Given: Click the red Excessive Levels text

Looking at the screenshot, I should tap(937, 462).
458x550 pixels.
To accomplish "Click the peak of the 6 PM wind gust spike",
****
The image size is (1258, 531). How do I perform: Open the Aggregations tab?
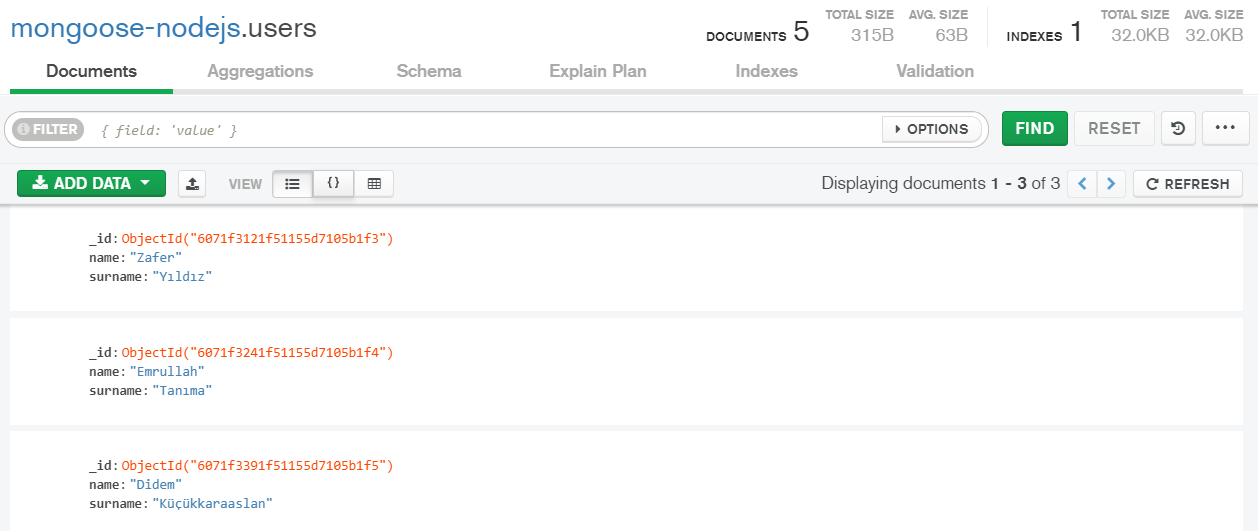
****
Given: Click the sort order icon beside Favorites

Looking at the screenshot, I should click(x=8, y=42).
****
### Try it
In the listing above, find the line containing "Given: Click the red Excessive Levels text" and the line containing "the peak of", then repeat those two lines and everything between them exactly.

### Answer to this task
Given: Click the red Excessive Levels text

Looking at the screenshot, I should tap(937, 462).
458x550 pixels.
To accomplish "Click the peak of the 6 PM wind gust spike",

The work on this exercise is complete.